● **WHAT THE EXERCISE ASKS**
Only an exact, line-for-line copy of the data will serve as the answer.

[Collected data]
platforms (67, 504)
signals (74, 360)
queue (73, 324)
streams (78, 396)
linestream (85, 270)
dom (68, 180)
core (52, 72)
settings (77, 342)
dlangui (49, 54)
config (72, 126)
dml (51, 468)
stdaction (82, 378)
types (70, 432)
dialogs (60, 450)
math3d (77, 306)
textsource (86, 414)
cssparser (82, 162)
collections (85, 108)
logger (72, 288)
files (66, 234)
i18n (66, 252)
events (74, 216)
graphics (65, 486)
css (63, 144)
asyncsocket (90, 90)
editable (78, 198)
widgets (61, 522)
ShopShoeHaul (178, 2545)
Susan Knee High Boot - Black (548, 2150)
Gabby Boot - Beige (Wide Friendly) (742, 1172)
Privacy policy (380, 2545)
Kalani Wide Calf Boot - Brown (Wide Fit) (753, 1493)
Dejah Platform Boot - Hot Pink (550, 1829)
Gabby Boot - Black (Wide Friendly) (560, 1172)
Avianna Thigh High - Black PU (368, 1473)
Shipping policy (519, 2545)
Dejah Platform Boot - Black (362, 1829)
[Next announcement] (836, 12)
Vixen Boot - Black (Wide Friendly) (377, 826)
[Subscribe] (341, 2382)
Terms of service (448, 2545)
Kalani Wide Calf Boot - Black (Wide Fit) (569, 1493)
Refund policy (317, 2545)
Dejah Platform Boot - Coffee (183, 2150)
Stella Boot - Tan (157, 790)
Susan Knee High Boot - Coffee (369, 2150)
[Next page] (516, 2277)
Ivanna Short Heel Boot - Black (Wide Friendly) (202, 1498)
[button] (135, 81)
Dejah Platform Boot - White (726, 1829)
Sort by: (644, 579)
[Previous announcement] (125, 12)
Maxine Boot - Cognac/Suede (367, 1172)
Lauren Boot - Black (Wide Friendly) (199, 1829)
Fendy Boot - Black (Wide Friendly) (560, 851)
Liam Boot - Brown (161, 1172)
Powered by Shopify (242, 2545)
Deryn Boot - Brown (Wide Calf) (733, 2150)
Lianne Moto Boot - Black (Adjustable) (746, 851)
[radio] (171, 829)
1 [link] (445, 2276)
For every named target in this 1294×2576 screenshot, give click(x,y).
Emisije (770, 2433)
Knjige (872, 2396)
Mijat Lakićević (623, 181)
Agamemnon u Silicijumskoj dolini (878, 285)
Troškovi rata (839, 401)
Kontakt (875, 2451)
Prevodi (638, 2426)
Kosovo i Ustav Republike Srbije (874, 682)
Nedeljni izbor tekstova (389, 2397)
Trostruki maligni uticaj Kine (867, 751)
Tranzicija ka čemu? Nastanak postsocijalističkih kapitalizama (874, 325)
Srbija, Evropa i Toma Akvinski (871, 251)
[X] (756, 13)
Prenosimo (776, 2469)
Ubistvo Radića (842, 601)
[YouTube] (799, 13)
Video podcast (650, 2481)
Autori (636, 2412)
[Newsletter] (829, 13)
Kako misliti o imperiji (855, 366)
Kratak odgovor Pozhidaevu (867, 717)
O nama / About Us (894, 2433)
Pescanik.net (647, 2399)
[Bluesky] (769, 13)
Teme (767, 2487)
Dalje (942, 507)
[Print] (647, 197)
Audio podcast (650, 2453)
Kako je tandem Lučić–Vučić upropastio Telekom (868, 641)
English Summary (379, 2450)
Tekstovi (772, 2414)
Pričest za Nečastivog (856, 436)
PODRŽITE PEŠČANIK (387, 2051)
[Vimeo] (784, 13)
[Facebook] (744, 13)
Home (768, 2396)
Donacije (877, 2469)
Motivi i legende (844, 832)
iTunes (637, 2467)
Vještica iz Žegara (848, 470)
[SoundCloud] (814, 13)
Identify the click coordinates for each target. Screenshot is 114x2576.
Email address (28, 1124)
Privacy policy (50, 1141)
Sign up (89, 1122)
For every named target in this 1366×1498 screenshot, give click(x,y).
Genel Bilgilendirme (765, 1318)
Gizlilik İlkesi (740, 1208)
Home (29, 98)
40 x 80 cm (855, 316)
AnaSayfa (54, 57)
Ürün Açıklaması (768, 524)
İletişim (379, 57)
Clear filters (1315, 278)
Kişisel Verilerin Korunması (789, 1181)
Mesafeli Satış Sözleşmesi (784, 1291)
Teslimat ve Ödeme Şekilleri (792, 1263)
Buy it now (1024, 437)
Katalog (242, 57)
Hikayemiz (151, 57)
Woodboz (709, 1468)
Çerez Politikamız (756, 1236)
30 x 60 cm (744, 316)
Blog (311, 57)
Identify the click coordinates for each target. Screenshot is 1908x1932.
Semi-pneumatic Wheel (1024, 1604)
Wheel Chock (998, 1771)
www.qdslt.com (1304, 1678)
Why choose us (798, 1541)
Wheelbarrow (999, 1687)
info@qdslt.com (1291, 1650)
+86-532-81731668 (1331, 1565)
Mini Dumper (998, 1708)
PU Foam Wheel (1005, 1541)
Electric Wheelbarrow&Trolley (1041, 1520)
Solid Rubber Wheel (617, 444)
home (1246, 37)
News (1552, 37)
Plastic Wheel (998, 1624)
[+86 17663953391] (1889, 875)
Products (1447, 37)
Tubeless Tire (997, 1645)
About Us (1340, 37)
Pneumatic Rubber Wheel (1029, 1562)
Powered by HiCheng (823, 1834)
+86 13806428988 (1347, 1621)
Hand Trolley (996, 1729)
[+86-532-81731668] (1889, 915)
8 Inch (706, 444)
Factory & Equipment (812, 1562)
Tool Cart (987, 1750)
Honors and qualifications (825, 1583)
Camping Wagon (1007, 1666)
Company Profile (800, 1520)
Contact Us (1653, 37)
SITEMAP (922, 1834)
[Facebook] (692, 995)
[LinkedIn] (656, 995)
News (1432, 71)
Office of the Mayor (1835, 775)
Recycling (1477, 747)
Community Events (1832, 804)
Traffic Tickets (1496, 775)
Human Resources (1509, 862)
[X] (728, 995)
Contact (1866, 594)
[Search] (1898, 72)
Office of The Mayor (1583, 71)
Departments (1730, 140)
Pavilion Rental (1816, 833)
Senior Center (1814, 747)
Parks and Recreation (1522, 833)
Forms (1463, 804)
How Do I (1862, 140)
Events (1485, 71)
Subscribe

● **TASK RESPONSE**
platforms (67, 504)
signals (74, 360)
queue (73, 324)
streams (78, 396)
linestream (85, 270)
dom (68, 180)
core (52, 72)
settings (77, 342)
dlangui (49, 54)
config (72, 126)
dml (51, 468)
stdaction (82, 378)
types (70, 432)
dialogs (60, 450)
math3d (77, 306)
textsource (86, 414)
cssparser (82, 162)
collections (85, 108)
logger (72, 288)
files (66, 234)
i18n (66, 252)
events (74, 216)
graphics (65, 486)
css (63, 144)
asyncsocket (90, 90)
editable (78, 198)
widgets (61, 522)
ShopShoeHaul (178, 2545)
Susan Knee High Boot - Black (548, 2150)
Gabby Boot - Beige (Wide Friendly) (742, 1172)
Privacy policy (380, 2545)
Kalani Wide Calf Boot - Brown (Wide Fit) (753, 1493)
Dejah Platform Boot - Hot Pink (550, 1829)
Gabby Boot - Black (Wide Friendly) (560, 1172)
Avianna Thigh High - Black PU (368, 1473)
Shipping policy (519, 2545)
Dejah Platform Boot - Black (362, 1829)
[Next announcement] (836, 12)
Vixen Boot - Black (Wide Friendly) (377, 826)
[Subscribe] (341, 2382)
Terms of service (448, 2545)
Kalani Wide Calf Boot - Black (Wide Fit) (569, 1493)
Refund policy (317, 2545)
Dejah Platform Boot - Coffee (183, 2150)
Stella Boot - Tan (157, 790)
Susan Knee High Boot - Coffee (369, 2150)
[Next page] (516, 2277)
Ivanna Short Heel Boot - Black (Wide Friendly) (202, 1498)
[button] (135, 81)
Dejah Platform Boot - White (726, 1829)
Sort by: (644, 579)
[Previous announcement] (125, 12)
Maxine Boot - Cognac/Suede (367, 1172)
Lauren Boot - Black (Wide Friendly) (199, 1829)
Fendy Boot - Black (Wide Friendly) (560, 851)
Liam Boot - Brown (161, 1172)
Powered by Shopify (242, 2545)
Deryn Boot - Brown (Wide Calf) (733, 2150)
Lianne Moto Boot - Black (Adjustable) (746, 851)
[radio] (171, 829)
1 [link] (445, 2276)
For every named target in this 1294×2576 screenshot, give click(x,y).
Emisije (770, 2433)
Knjige (872, 2396)
Mijat Lakićević (623, 181)
Agamemnon u Silicijumskoj dolini (878, 285)
Troškovi rata (839, 401)
Kontakt (875, 2451)
Prevodi (638, 2426)
Kosovo i Ustav Republike Srbije (874, 682)
Nedeljni izbor tekstova (389, 2397)
Trostruki maligni uticaj Kine (867, 751)
Tranzicija ka čemu? Nastanak postsocijalističkih kapitalizama (874, 325)
Srbija, Evropa i Toma Akvinski (871, 251)
[X] (756, 13)
Prenosimo (776, 2469)
Ubistvo Radića (842, 601)
[YouTube] (799, 13)
Video podcast (650, 2481)
Autori (636, 2412)
[Newsletter] (829, 13)
Kako misliti o imperiji (855, 366)
Kratak odgovor Pozhidaevu (867, 717)
O nama / About Us (894, 2433)
Pescanik.net (647, 2399)
[Bluesky] (769, 13)
Teme (767, 2487)
Dalje (942, 507)
[Print] (647, 197)
Audio podcast (650, 2453)
Kako je tandem Lučić–Vučić upropastio Telekom (868, 641)
English Summary (379, 2450)
Tekstovi (772, 2414)
Pričest za Nečastivog (856, 436)
PODRŽITE PEŠČANIK (387, 2051)
[Vimeo] (784, 13)
[Facebook] (744, 13)
Home (768, 2396)
Donacije (877, 2469)
Motivi i legende (844, 832)
iTunes (637, 2467)
Vještica iz Žegara (848, 470)
[SoundCloud] (814, 13)
Identify the click coordinates for each target. Screenshot is 114x2576.
Email address (28, 1124)
Privacy policy (50, 1141)
Sign up (89, 1122)
For every named target in this 1366×1498 screenshot, give click(x,y).
Genel Bilgilendirme (765, 1318)
Gizlilik İlkesi (740, 1208)
Home (29, 98)
40 x 80 cm (855, 316)
AnaSayfa (54, 57)
Ürün Açıklaması (768, 524)
İletişim (379, 57)
Clear filters (1315, 278)
Kişisel Verilerin Korunması (789, 1181)
Mesafeli Satış Sözleşmesi (784, 1291)
Teslimat ve Ödeme Şekilleri (792, 1263)
Buy it now (1024, 437)
Katalog (242, 57)
Hikayemiz (151, 57)
Woodboz (709, 1468)
Çerez Politikamız (756, 1236)
30 x 60 cm (744, 316)
Blog (311, 57)
Identify the click coordinates for each target. Screenshot is 1908x1932.
Semi-pneumatic Wheel (1024, 1604)
Wheel Chock (998, 1771)
www.qdslt.com (1304, 1678)
Why choose us (798, 1541)
Wheelbarrow (999, 1687)
info@qdslt.com (1291, 1650)
+86-532-81731668 (1331, 1565)
Mini Dumper (998, 1708)
PU Foam Wheel (1005, 1541)
Electric Wheelbarrow&Trolley (1041, 1520)
Solid Rubber Wheel (617, 444)
home (1246, 37)
News (1552, 37)
Plastic Wheel (998, 1624)
[+86 17663953391] (1889, 875)
Products (1447, 37)
Tubeless Tire (997, 1645)
About Us (1340, 37)
Pneumatic Rubber Wheel (1029, 1562)
Powered by HiCheng (823, 1834)
+86 13806428988 (1347, 1621)
Hand Trolley (996, 1729)
[+86-532-81731668] (1889, 915)
8 Inch (706, 444)
Factory & Equipment (812, 1562)
Tool Cart (987, 1750)
Honors and qualifications (825, 1583)
Camping Wagon (1007, 1666)
Company Profile (800, 1520)
Contact Us (1653, 37)
SITEMAP (922, 1834)
[Facebook] (692, 995)
[LinkedIn] (656, 995)
News (1432, 71)
Office of the Mayor (1835, 775)
Recycling (1477, 747)
Community Events (1832, 804)
Traffic Tickets (1496, 775)
Human Resources (1509, 862)
[X] (728, 995)
Contact (1866, 594)
[Search] (1898, 72)
Office of The Mayor (1583, 71)
Departments (1730, 140)
Pavilion Rental (1816, 833)
Senior Center (1814, 747)
Parks and Recreation (1522, 833)
Forms (1463, 804)
How Do I (1862, 140)
Events (1485, 71)
Subscribe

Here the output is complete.